Repeat the records below exactly, from the first line through the line containing "The width and height of the screenshot is (997, 803).", and leave out any pictures.

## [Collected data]
>>>
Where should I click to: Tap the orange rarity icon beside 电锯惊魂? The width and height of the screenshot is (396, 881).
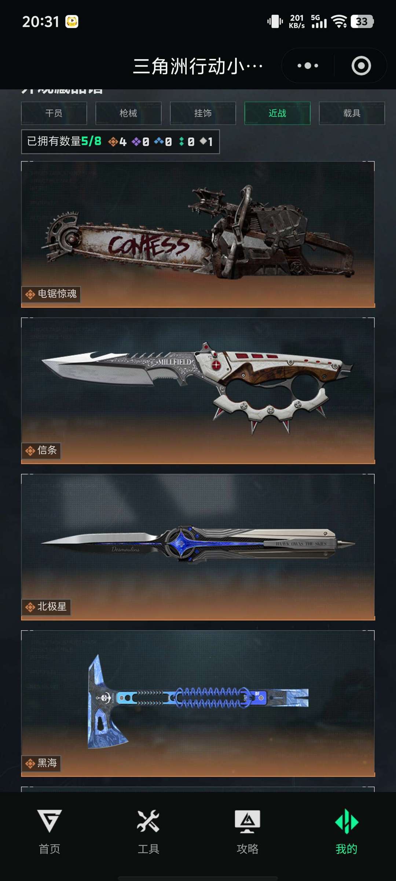(30, 294)
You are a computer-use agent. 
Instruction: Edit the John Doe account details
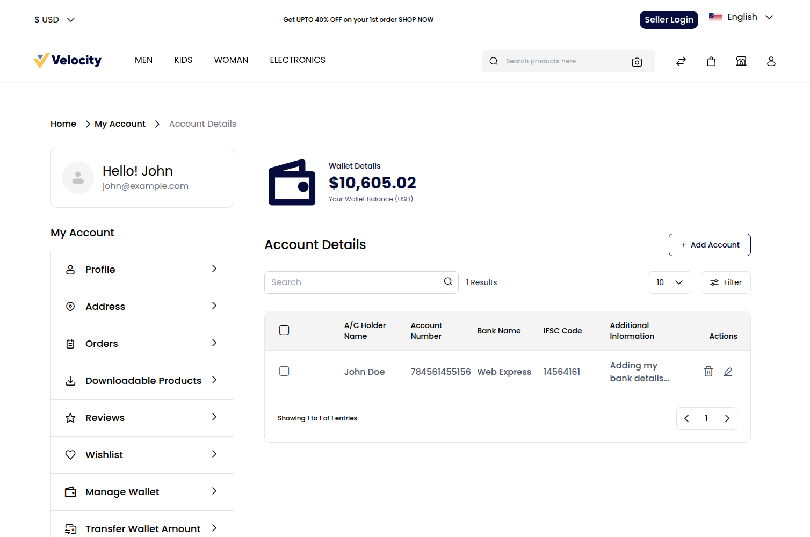[x=728, y=371]
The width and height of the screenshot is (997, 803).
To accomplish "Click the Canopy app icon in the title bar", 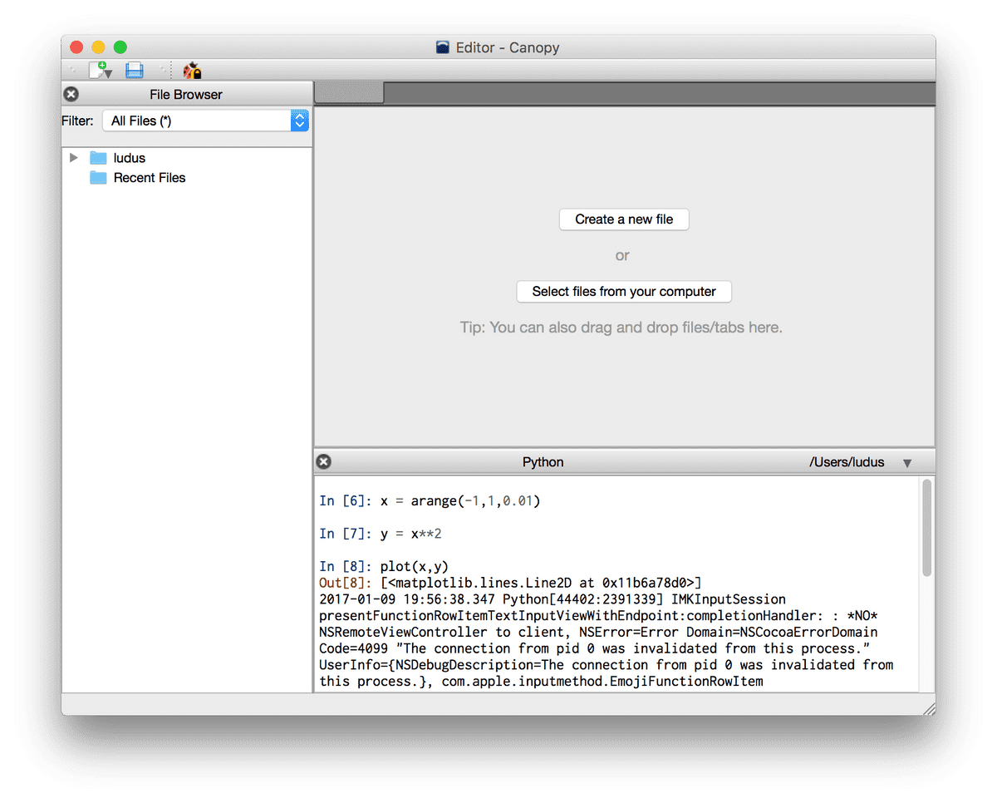I will click(x=441, y=47).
<<<
## [Task output]
Where should I click to: Tap the orange rarity icon beside 电锯惊魂? The width and height of the screenshot is (396, 881).
(30, 294)
You are a computer-use agent. 
Instruction: Edit the John Doe account details
[x=728, y=371]
The width and height of the screenshot is (997, 803).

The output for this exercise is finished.